Due ingredienti di vita inseparabili
Indossavo solo la sua camicia e poi ero nuda e lui mi diceva che in quel momento sapevo di caramello salato
L’eco della sua moto echeggiava tra i fiori di lavanda e i rami di rosmarino che mi erano accanto con sapori pungenti e acri, e vibrazioni verdi e violette. Io lo aspettavo con in mano un cesto rossiccio e largo mentre a mano a mano ci alternavo dentro steli di fiori e rametti di erbe da portare in casa. Avevo indosso un abito di maglia turchese che lasciava le spalle scoperte. Le ciocche dei capelli strette in un fermaglio molle lasciavano andare il ciuffo, rossiccio e ribelle, a solleticare le gote. Le mie mani sapevano di terra e di orto e del salmone che avevo sfilettato poco prima; c’era profumo di mare e di collina e nelle punte dei miei capelli una scia di scalogno che si mischiava alla sapidità delle olive in frutto intorno a me. La ghiaia sterrata strideva nel vento e la musica che avevo messo continuava a suonare come un girotondo divertente. Lasciavo vibrare nell’aria le sue canzoni preferite per accoglierlo quando sarebbe entrato dal cancello di legno aperto e sarebbe arrivato verso di me scendendo veloce dalla moto, mi avrebbe baciata sapendo di caffè e sigaretta e in fondo alla sua gola avrei trovato un retrogusto di zucchero a velo della tortina al riso che aveva mangiato quella mattina in cucina con me accanto. Indossavo solo la sua camicia e poi ero nuda e lui mi diceva che in quel momento sapevo di caramello salato. Tutte le nostre dolcezze e le nostre note più amarognole durante la notte mi si erano appiccicate addosso.
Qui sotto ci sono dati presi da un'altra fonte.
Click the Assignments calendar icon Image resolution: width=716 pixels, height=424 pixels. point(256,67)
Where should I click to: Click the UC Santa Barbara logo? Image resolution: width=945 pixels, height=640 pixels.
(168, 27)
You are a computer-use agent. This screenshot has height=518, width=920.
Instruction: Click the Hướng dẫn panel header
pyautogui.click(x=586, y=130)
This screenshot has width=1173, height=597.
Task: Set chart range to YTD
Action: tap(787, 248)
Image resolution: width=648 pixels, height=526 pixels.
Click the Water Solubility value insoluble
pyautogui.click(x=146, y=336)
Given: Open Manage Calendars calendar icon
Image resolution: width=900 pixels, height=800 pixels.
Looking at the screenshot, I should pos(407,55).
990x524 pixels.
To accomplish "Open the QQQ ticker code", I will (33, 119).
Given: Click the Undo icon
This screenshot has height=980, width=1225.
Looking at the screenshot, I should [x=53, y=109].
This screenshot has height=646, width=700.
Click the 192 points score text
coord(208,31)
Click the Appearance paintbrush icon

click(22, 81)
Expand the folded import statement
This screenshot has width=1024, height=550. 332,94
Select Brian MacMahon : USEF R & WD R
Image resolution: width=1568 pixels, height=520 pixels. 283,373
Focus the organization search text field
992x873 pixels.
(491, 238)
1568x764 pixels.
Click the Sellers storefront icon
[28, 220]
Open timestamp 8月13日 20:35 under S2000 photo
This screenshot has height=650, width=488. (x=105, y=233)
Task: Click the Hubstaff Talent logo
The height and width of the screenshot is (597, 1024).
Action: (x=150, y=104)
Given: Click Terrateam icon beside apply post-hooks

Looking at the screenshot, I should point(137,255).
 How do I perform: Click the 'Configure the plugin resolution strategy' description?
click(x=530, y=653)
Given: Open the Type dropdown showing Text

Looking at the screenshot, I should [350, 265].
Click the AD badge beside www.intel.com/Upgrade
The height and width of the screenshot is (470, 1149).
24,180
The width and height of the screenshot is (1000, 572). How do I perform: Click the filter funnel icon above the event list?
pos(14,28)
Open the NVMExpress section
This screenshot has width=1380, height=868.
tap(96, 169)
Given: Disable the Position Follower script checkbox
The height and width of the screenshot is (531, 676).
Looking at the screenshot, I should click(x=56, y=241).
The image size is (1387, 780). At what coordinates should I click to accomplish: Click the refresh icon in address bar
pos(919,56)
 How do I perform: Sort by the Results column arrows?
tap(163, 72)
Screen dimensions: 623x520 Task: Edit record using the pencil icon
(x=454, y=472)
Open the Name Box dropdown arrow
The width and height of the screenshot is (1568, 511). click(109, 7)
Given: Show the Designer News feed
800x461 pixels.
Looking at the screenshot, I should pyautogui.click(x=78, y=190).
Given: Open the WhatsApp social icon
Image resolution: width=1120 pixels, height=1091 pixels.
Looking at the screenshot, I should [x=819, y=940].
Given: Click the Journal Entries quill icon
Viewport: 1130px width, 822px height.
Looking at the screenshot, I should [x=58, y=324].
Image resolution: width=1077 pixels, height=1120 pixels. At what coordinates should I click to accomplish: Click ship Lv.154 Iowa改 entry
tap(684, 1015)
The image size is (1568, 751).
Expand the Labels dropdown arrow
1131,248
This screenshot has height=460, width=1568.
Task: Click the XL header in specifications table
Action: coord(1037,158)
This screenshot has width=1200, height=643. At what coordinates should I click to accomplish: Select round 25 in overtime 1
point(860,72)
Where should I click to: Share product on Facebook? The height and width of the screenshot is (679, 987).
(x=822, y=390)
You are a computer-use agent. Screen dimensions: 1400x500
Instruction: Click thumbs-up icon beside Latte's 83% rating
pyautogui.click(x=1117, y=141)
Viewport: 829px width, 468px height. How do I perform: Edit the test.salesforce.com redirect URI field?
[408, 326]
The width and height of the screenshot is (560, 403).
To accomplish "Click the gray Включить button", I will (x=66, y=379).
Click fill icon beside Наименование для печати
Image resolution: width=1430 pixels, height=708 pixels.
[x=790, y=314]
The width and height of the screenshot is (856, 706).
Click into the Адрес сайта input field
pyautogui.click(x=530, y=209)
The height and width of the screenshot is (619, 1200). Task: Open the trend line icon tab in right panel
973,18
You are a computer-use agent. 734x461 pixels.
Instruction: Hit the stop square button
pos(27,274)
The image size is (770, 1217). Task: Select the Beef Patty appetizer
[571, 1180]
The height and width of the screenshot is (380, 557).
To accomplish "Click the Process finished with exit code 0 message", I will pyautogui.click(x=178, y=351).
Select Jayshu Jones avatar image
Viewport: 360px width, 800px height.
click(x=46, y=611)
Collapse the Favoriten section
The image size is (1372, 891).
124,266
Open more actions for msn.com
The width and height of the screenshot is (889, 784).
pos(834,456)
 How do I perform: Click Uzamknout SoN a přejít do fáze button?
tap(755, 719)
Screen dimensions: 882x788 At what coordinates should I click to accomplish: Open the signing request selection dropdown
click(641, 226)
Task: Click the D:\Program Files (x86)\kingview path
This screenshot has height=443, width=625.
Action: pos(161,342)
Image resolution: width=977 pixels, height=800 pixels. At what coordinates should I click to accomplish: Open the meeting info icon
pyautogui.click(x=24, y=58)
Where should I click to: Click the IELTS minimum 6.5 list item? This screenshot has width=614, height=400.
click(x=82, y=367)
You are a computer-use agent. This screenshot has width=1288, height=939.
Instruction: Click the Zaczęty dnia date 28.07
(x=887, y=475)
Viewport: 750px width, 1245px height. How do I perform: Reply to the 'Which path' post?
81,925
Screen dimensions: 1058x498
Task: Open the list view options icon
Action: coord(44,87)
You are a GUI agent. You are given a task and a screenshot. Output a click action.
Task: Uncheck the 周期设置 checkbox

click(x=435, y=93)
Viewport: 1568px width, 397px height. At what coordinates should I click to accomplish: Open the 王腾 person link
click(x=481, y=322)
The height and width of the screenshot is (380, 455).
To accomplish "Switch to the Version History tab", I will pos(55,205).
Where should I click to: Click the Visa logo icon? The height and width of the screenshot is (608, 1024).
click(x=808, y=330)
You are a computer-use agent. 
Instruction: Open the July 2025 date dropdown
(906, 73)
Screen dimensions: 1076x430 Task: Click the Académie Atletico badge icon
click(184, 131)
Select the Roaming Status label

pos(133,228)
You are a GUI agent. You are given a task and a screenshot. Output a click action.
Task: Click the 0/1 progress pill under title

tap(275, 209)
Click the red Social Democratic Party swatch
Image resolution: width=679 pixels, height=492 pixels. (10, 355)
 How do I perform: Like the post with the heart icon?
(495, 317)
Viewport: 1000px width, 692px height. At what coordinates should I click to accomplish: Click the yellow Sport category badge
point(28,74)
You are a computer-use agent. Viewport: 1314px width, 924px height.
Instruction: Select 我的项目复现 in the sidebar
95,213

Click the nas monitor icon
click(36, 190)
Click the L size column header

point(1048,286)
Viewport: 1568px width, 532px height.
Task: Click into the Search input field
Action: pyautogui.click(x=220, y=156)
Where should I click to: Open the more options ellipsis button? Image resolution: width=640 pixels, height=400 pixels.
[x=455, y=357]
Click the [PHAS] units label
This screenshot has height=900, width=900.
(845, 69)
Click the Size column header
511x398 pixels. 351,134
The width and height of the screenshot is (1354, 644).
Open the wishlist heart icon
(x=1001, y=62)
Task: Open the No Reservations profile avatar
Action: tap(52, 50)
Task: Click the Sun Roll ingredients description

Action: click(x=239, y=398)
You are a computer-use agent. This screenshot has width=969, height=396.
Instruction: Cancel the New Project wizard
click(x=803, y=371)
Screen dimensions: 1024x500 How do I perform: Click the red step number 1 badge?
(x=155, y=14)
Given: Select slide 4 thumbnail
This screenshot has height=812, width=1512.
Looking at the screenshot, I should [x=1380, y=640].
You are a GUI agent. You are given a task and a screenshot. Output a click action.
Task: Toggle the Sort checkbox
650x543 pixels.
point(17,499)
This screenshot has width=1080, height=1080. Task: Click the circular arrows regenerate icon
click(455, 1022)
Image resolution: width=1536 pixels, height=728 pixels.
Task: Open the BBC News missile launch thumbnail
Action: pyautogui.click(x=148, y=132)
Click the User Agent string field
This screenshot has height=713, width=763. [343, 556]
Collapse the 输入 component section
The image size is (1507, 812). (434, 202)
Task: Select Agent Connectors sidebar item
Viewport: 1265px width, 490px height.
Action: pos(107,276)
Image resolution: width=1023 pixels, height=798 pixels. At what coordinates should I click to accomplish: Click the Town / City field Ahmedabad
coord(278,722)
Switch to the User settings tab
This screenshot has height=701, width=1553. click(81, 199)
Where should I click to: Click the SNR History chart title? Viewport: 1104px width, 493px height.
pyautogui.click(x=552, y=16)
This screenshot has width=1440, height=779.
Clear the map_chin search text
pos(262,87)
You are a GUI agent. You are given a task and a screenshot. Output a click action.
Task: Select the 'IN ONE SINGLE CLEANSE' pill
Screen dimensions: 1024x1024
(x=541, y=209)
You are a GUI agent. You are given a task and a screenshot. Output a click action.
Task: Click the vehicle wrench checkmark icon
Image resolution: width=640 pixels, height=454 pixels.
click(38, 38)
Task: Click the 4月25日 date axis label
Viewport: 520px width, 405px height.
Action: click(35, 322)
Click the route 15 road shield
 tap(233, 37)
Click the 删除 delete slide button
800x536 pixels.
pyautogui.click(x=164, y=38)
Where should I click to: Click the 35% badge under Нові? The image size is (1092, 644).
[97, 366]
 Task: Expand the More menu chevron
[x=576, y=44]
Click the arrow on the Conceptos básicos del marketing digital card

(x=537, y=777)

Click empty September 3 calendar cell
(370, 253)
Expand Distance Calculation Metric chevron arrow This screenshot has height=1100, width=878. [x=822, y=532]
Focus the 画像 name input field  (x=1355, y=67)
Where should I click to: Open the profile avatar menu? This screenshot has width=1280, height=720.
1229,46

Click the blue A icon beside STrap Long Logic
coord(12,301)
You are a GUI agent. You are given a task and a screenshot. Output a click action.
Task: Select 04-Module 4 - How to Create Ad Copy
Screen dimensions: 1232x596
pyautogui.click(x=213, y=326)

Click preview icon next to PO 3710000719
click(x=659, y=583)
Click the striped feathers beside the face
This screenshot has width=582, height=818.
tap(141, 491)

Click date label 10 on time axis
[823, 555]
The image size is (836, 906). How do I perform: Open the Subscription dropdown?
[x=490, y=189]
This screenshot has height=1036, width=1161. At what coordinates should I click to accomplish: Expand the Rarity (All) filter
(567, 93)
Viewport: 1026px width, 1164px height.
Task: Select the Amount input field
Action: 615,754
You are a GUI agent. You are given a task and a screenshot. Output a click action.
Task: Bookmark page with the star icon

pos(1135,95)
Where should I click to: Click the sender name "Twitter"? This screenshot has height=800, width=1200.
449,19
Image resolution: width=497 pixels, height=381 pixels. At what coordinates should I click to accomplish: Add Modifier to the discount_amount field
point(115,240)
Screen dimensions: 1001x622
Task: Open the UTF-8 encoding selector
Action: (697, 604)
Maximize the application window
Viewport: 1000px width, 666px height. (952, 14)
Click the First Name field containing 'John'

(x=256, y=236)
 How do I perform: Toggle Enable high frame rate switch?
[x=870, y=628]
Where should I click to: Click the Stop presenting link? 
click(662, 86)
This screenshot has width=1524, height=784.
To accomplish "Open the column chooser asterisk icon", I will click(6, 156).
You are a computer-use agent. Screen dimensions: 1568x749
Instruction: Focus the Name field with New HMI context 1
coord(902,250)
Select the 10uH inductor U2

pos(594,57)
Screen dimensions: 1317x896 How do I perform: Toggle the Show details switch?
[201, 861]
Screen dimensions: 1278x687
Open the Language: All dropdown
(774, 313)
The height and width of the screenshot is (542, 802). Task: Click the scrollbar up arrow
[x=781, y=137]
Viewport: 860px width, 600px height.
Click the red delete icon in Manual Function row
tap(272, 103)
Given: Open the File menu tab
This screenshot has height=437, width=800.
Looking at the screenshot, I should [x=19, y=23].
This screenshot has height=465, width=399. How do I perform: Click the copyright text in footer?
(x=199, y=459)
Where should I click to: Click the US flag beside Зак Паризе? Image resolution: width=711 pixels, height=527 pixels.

Erano capelli di donna biondissimi e disordinati e con un profumo soffice e avvolgente, ci si poteva perdere le mani dentro per slegarli e poi annusarli
Dentro il sole di quella mattina gli avevo pulito la punta del naso con la lingua e la bocca mi sembrò come fosse ovatta, invasa da quello zucchero soffice, ed ora lì sul ciglio del roseto, nel profumo caldo di maggio con accanto il rosmarino disordinato e voluminoso, mi accorsi che il naso bianco ce l’avevo anch’io: mi ero sporcata di farina e uova quando poco prima avevo impastato la sfoglia per le tagliatelle. L’avevo amalgamata con mani e polsi agili, movenze decise ma delicate e l’avevo tirata con il matterèllo e passata nella macchina di metallo lucido e splendente, proprio come mi aveva insegnato mia madre. Avevo spostato la manovella che sembrava un canestrello senza buco ed ero partita dal numero più alto per arrivare fino all’ultimo livello possibile per fare la sfoglia più sottile. Poi mi ero ricordata di riporre la pasta in uno strofinaccio umido per non farla seccare. Mentre pezzo per pezzo tagliavo le strisce per fare le tagliatelle, attraverso i miei occhi esse sembravano le frange di un abito Charleston, porose e leggiadre nel momento in cui con una mano le sollevavo nell’aria e le facevo cadere sul tavolo per districarle con l’altra, erano capelli di donna biondissimi e disordinati e con un profumo soffice e avvolgente, ci si potevano perdere le mani dentro per slegarli e poi annusarli.
Le tagliatelle le avrei fatte con il salmone, l’erba cipollina e la noce moscata e, sul finire, una cascata di caviale nero.
Un vino che assomigliasse alla nostre guance arrossate d’amore, acidulo come un ribes scarlatto
Come abbinamento a quel piatto volevo un vino morbido e fresco insieme, un vino che assomigliasse alla nostre guance arrossate d’amore, acidulo come un ribes scarlatto per essere invasi da un tocco tenue e vellutato, come se ad ogni sorso sembrasse di mangiare una ciliegia polposa e appena colta. Scelsi un rosé cangiante che sembrava rame liquido e trasparente.
Presi dalla madia di legno chiaro della cucina due calici sottili e affusolati, versai il vino e tornai in giardino, mentre lui arrivò proprio in quell’istante.
Scese dalla moto agile e veloce fasciato nei i suoi jeans sfrangiati, con il gesto di una sola mano si tolse il casco e subito mi baciò le labbra, mi disse che erano rosate come il vino che avevo appena versato.
Ci baciammo a lungo contro le fronde della lavanda dando le spalle al vento, ci sfiorammo il collo e il mento, perdendo di vista la cognizione totale del tempo.
Rientrammo a casa all’unisono, abbracciati con le mani sulla nostra schiena e addentammo del pane in modo giocoso.
Ci sedemmo a tavola incredibilmente golosi di cibo e di vita, con la dolcissima convinzione di essere due ingredienti di vita inseparabili.